The Egyptian Crisis , July 16-31,2013 , Just In Print, Page 21

The Egyptian Crisis  ( INTERNATIONAL )




Egyptian President Hosni Mubarak had handed over power to the military, ousted by a historic 18-day wave of anti-government demonstrations. Hundreds of thousands of Egyptians took part in the protests aimed at forcing the longtime leader out of office.
The unprecedented protests on the streets of Cairo caught the world's attention. Demonstrators were gathered peacefully in Central Cairo Jan 25, 2011 to demand an end to Mubarak's nearly 30 years in power and protest economic woes in the North African nation. The protests came days after Tunisian leader Zine El Abidine Ben Ali was forced into exile by demonstrations in his home country.

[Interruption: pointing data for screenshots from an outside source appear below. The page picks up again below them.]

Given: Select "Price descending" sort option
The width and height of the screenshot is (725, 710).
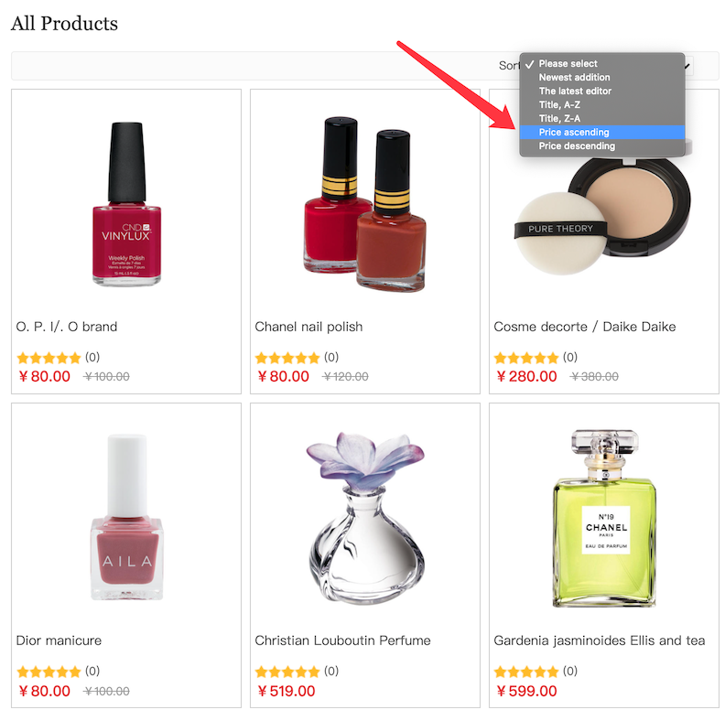Looking at the screenshot, I should click(x=577, y=146).
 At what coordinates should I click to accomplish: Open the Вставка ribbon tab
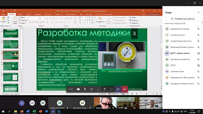20,14
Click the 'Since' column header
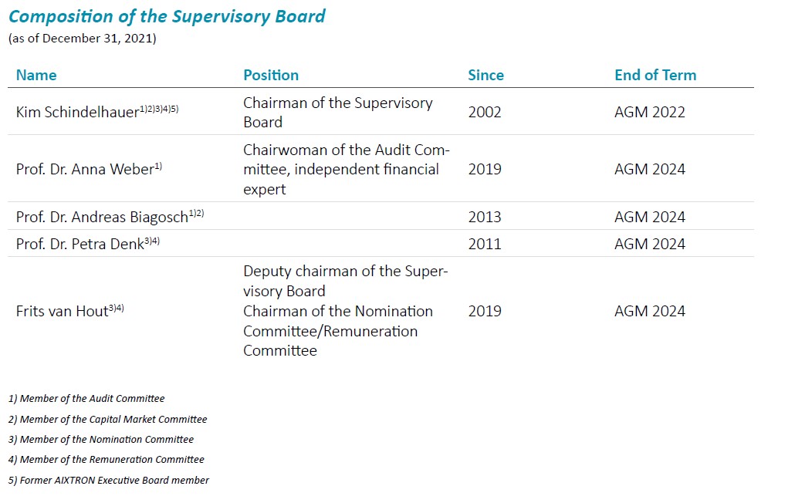The height and width of the screenshot is (503, 795). click(x=485, y=75)
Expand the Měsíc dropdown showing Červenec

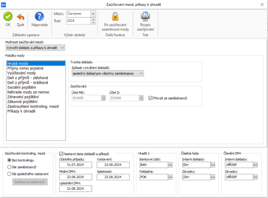pyautogui.click(x=93, y=13)
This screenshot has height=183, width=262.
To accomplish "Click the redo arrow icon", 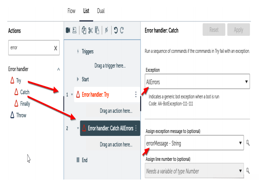I will pos(122,30).
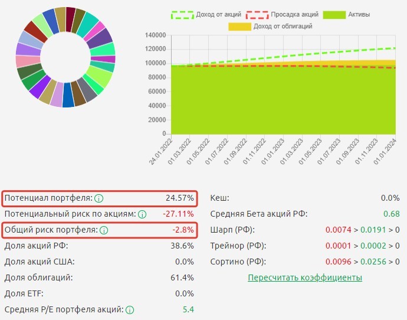Show info for Средняя P/E портфеля акций
The image size is (407, 320).
(130, 309)
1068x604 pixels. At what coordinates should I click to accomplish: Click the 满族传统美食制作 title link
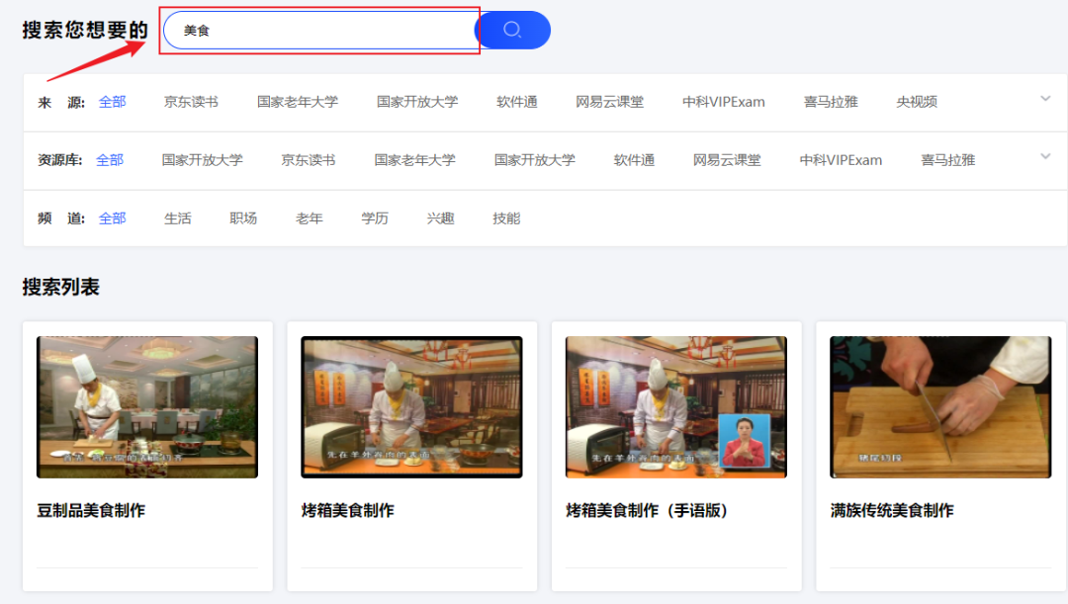[x=892, y=511]
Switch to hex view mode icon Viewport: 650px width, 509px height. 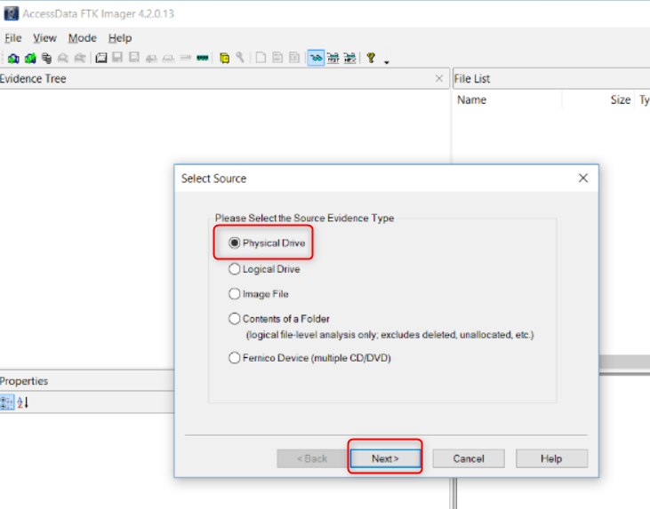(x=349, y=58)
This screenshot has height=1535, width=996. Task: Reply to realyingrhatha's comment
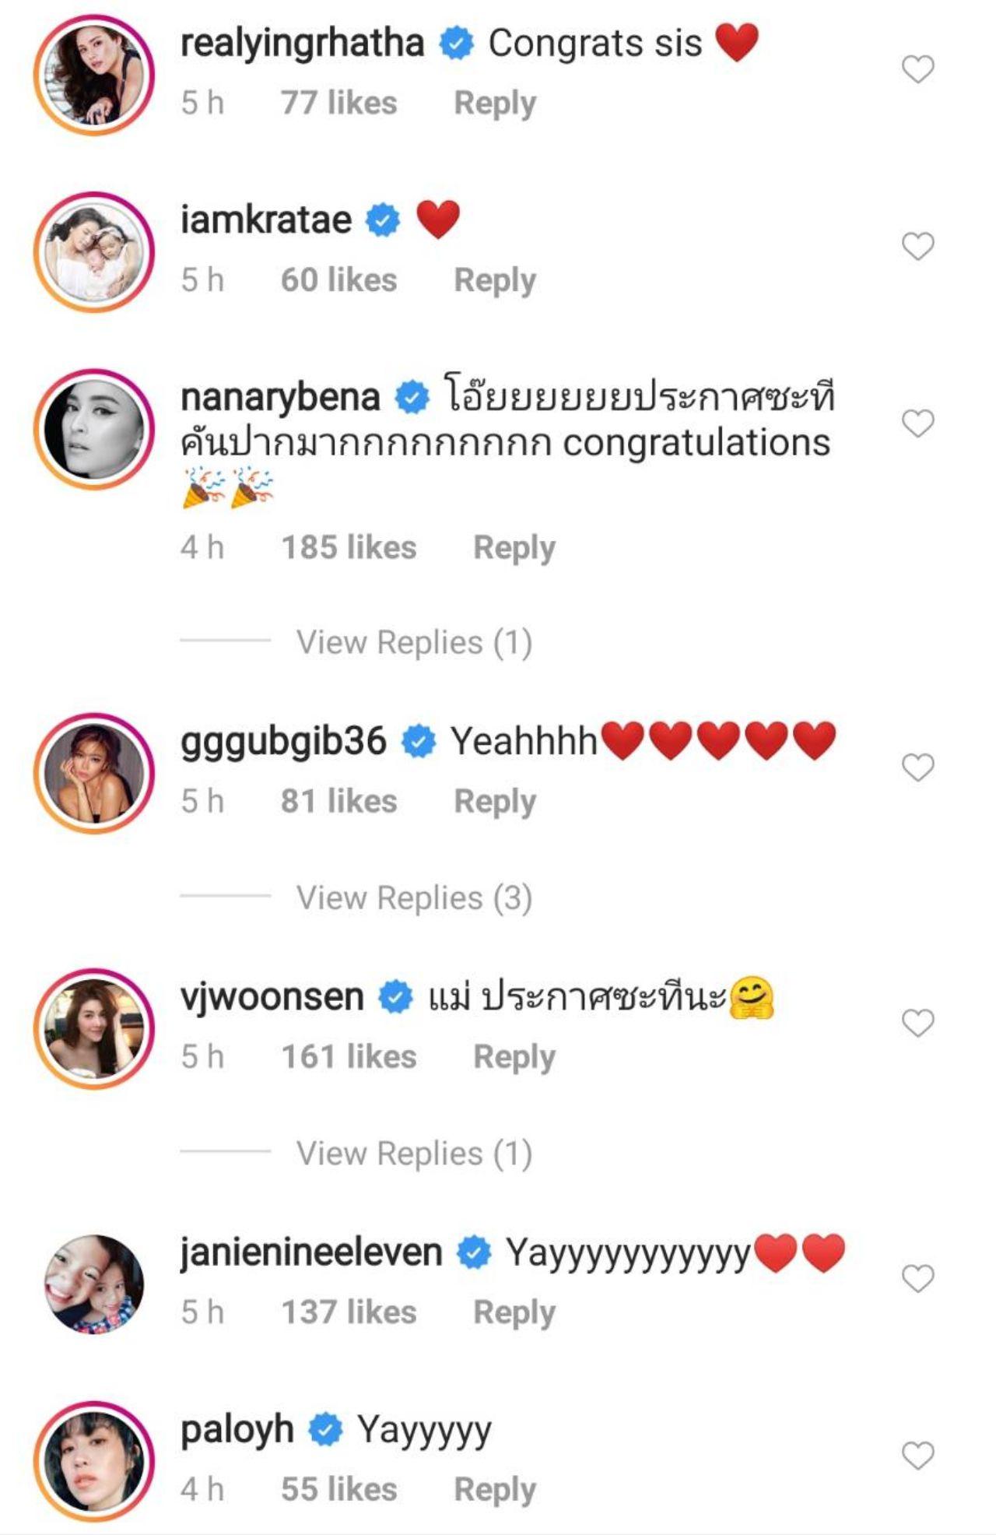[495, 104]
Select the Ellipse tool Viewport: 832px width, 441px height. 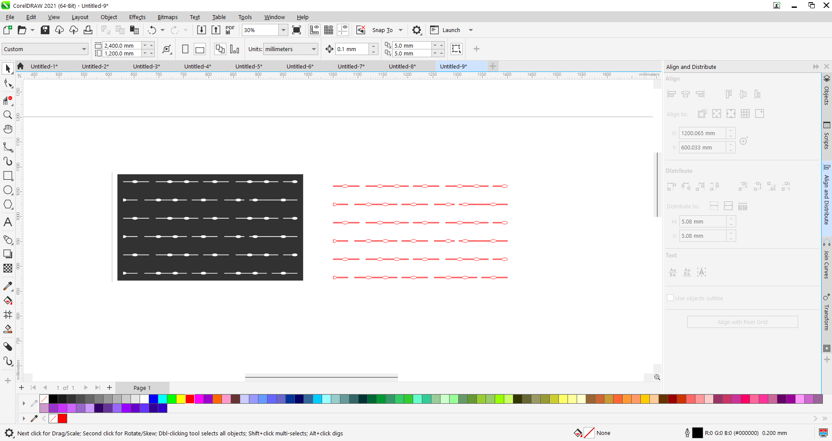(8, 190)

In Egypt, discontent with life in the autocratic, police state has simmered under the surface for years. But there has also been growing discontent over economic woes, poverty, unemployment, corruption and police abuses.

The U.S.-educated engineer Mohammed Morsi became Egypt's first democratically elected president in June 2012. But he ran into trouble almost immediately afterward. His opponents accuse him of authoritarianism and demand that he step down.
Morsi's supporters in the Muslim Brotherhood have rallied strongly behind Morsi, and have clashed in the streets with his opponents. The military says it is giving Morsi until Wednesday to compromise with protesters. It was unclear what the president's next step would be.

United under the name Tamarod — Arabic for rebellion — the protesters began their campaign two months ago as a signature petition to demand Morsi's ouster. The group, which said it gathered 22 million signatures, rallied in Cairo and across the country last Sunday, the first anniversary of Morsi's ascension to the presidency.
Protesters are calling for new presidential elections. The New York Times says the five friends who began the signature campaign all "worked in opposition news media, but have distanced themselves from political parties. They were all Muslims and personally devout, but deeply distrustful of the political Islamism of the Muslim Brotherhood."

The military's warning to Morsi thrust the armed forces back into the center of Egyptian politics. The military effectively ran Egypt for 16 months after Mubarak's ouster, but retreated after Morsi was elected. The military says it is not looking to take power. And it is "still licking its wounds from the year and a half in which the Supreme Council of the Armed Forces directed Egypt's transition to democracy.

The White House says publicly that it's committed to democracy in Egypt, and has urged Morsi to ensure "that the voices of all Egyptians are heard and represented by their government." The Obama administration is urging Morsi to call early elections, and is warning the military against staging a coup. The U.S. realeased more than $1 billion in military aid to the country that is dependent on the Egyptian government meeting certain democracy standards.

The army has been accused of a military coup after its deadline for a resolution to the country's political crisis elapsed with rival protesters out in force on the streets of Cairo.
Egypt's leading Muslim and Christian clerics and opposition leader Mohamed ElBaradei are set to jointly announce details of a political road map for a short transitional period followed by presidential and parliamentary elections.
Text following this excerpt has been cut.